VIVER
TANTO, PARA QUÊ?
João
Eichbaum
Em
sua coluna de terça-feira última, na Folha de São Paulo, a jornalista Mirian
Goldenberg refere o cientista inglês Aubrey de Grey que, segundo ela, “pretende
criar, nos próximos 20 anos, medicamentos
e tratamentos para reduzir ou reparar os danos provocados pelo envelhecimento”.
A ideia de Aubrey é de uma longevidade de até mil anos.
Mirian então partiu para uma enquete pessoal,
indagando às pessoas se elas gostariam de viver até mil anos. Resultado: metade
não quer. E a jornalista cita um colega seu, de 63 anos, cujo nome não divulga,
que dá suas razões para não se entusiasmar com Aubrey de Grey.
“Deus me
livre – diz o entrevistado por Mirian. Já vivi bastante, já está bom. Tenho
tantos problemas com filhos, trabalho, família que não quero viver muito mais.
Tudo tem limite, um ponto de saturação. As pessoas estão muito chatas, eu
também estou muito chato. Se eu chegar aos 80, com boa saúde e dinheiro
suficiente, já está bom demais. Mesmo assim vai ser difícil aguentar tanta
burrice, violência e roubalheira."
Resumo perfeito da vida, no que concerne ao
animal humano. Se os demais seres orgânicos têm sua limitação imposta pela
natureza, que razões teria o animal humano para escapar de tal regra?
Animal essencialmente social que é, o homem, em
razão disso, não tem absoluta liberdade para decidir sobre si mesmo. Há
inúmeros vínculos que o prendem ao grupo, principalmente necessidades cujo
suprimento depende desse grupo.
A fim de não onerar o grupo, se quiser viver
até mil anos o homem terá que manter sua capacidade produtiva. Sem isso, não
haverá previdência suficiente para mantê-lo no ócio. Mais sensível é o ponto de
saturação no grupo do que no indivíduo. E quando chega a esse ponto, entra em
vigor a lei do predador, imposta pela natureza. No caso do homem, seu predador
é o próprio homem e o instrumento predatório será a desintegração social.

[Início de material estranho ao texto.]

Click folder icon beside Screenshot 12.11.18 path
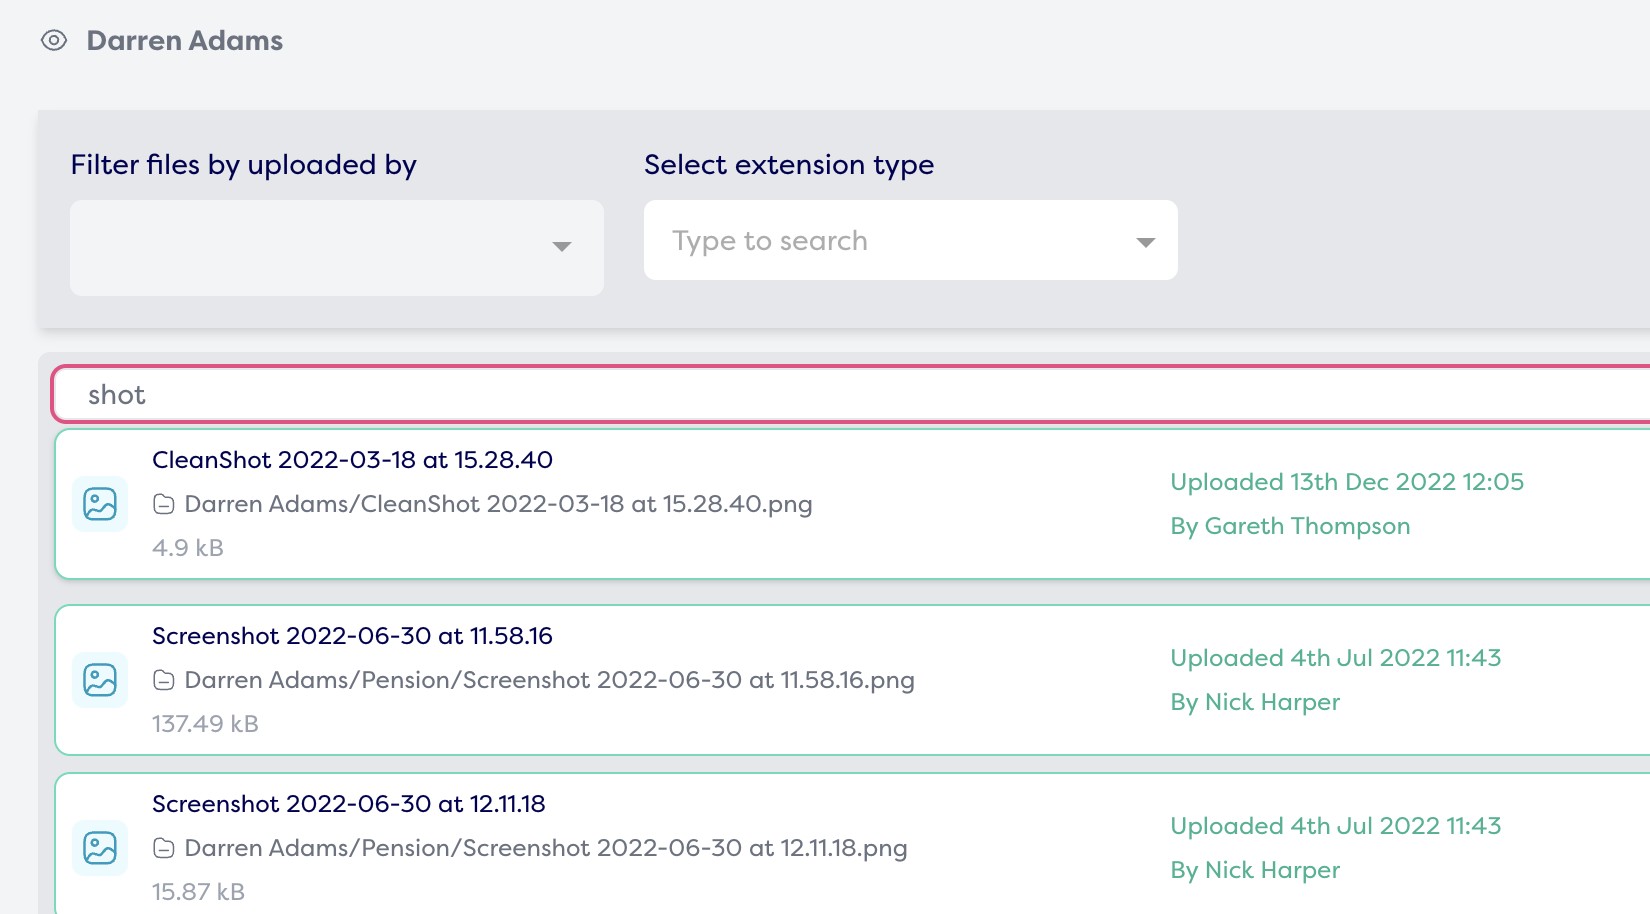 pos(164,849)
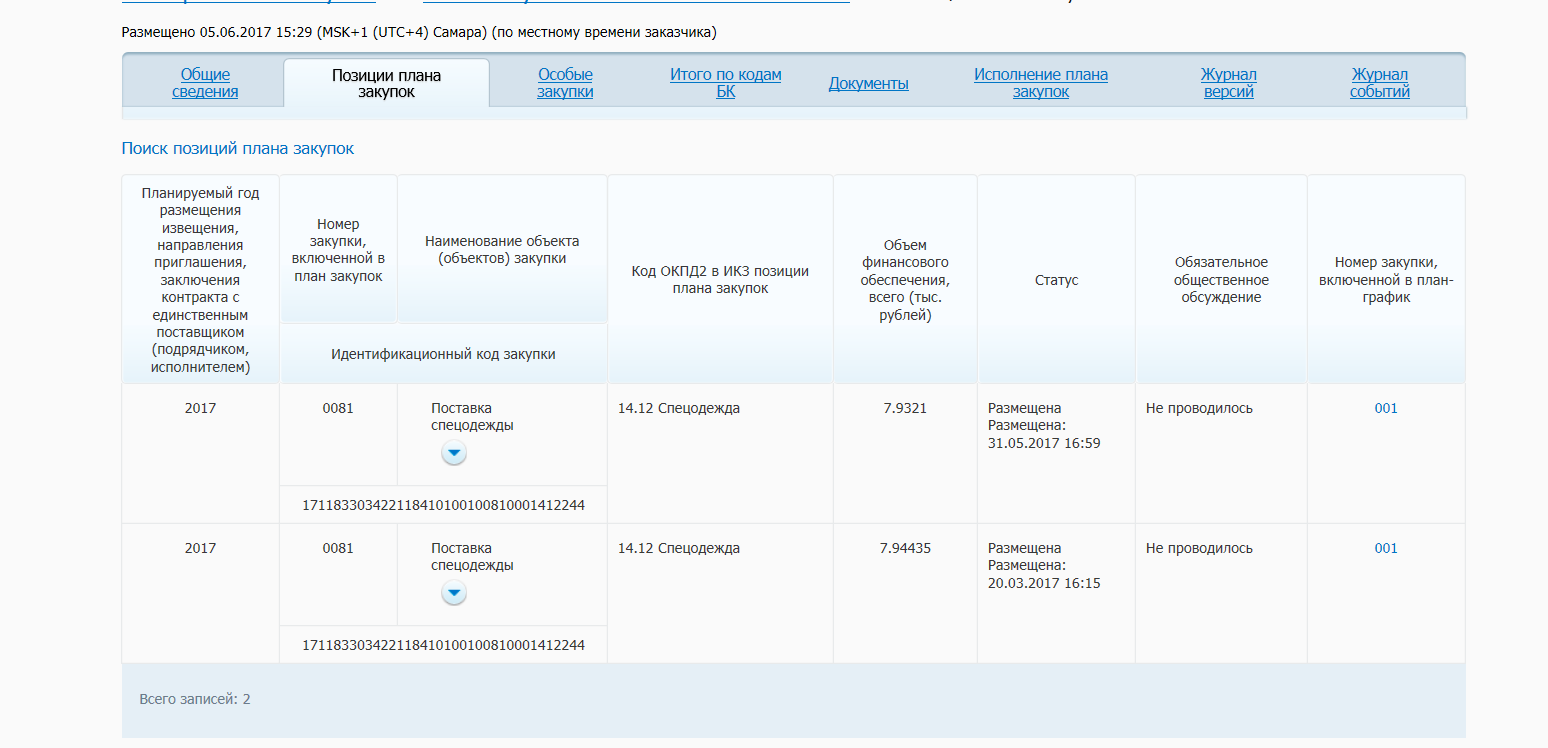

A longevidade nos tempos de hoje, que não é lá
essas coisas, já dá mostras desse fenômeno. A celeridade da evolução, produzida
pela tecnologia e somada à mudança de costumes, vai deixando os velhos de
escanteio, desconectados da nova realidade, ou gerando neles a insatisfação, a
revolta contra “tudo isso que aí está”. São os sintomas da desintegração
social, que não permitirão uma vida digna até mil anos.